The scanning electron microscope (SEM) is a type of electron microscope that images the sample surface by scanning it with a high-energy beam of electrons in a raster scan pattern. The electrons interact with the atoms that make up the sample producing signals that contain information about the sample's surface topography, composition and other properties such as electrical conductivity.

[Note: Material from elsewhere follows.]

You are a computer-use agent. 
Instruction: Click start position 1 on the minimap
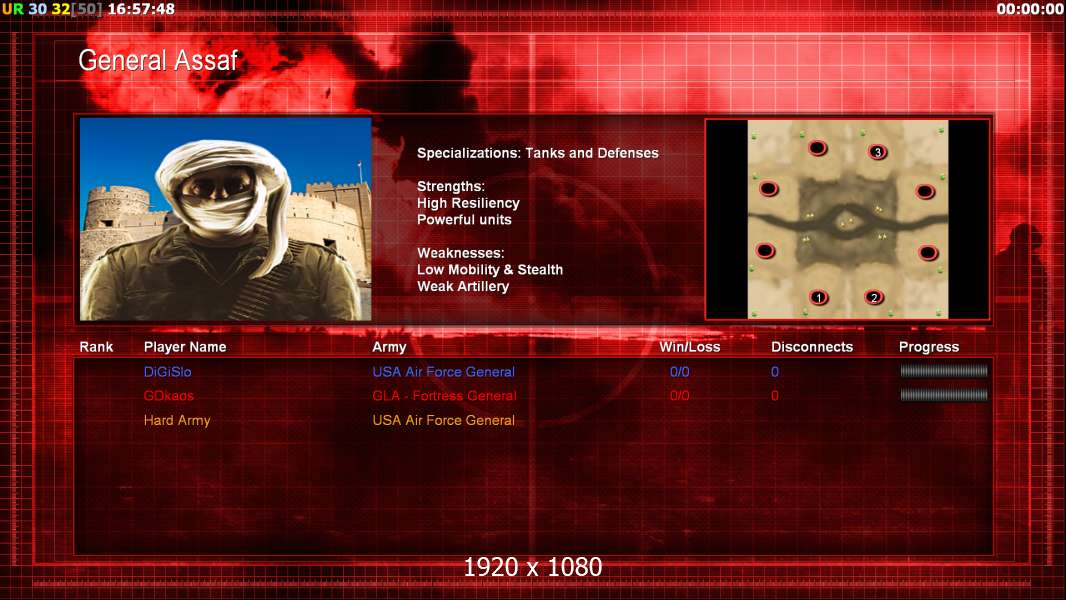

The types of signals produced by an SEM include secondary electrons, back scattered electrons (BSE), characteristic x-rays, light (cathodoluminescence), specimen current and transmitted electrons. These types of signal all require specialized detectors that are not usually all present on a single machine. The signals result from interactions of the electron beam with atoms at or near the surface of the sample. In the most common or standard detection mode, secondary electron imaging or SEI, the SEM can produce very high-resolution images of a sample surface, revealing details about 1 to 5 nm in size. Due to the way these images are created, SEM micrographs have a very large depth of field yielding a characteristic three-dimensional appearance useful for understanding the surface structure of a sample. This is exemplified by the micrograph of pollen shown to the right. A wide range of magnifications is possible, from about x 25 (about equivalent to that of a powerful hand-lens) to about x 250,000, about 250 times the magnification limit of the best light microscopes. Back-scattered electrons (BSE) are beam electrons that are reflected from the sample by elastic scattering. BSE are often used in analytical SEM along with the spectra made from the characteristic x-rays. Because the intensity of the BSE signal is strongly related to the atomic number (Z) of the specimen, BSE images can provide information about the distribution of different elements in the sample. For the same reason, BSE imaging can image colloidal gold immuno-labels of 5 or 10 nm diameter which would otherwise be difficult or impossible to detect in secondary electron images in biological specimens. Characteristic X-rays are emitted when the electron beam removes an inner shell electron from the sample, causing a higher energy electron to fill the shell and release energy. These characteristic x-rays are used to identify the composition and measure the abundance of elements in the sample.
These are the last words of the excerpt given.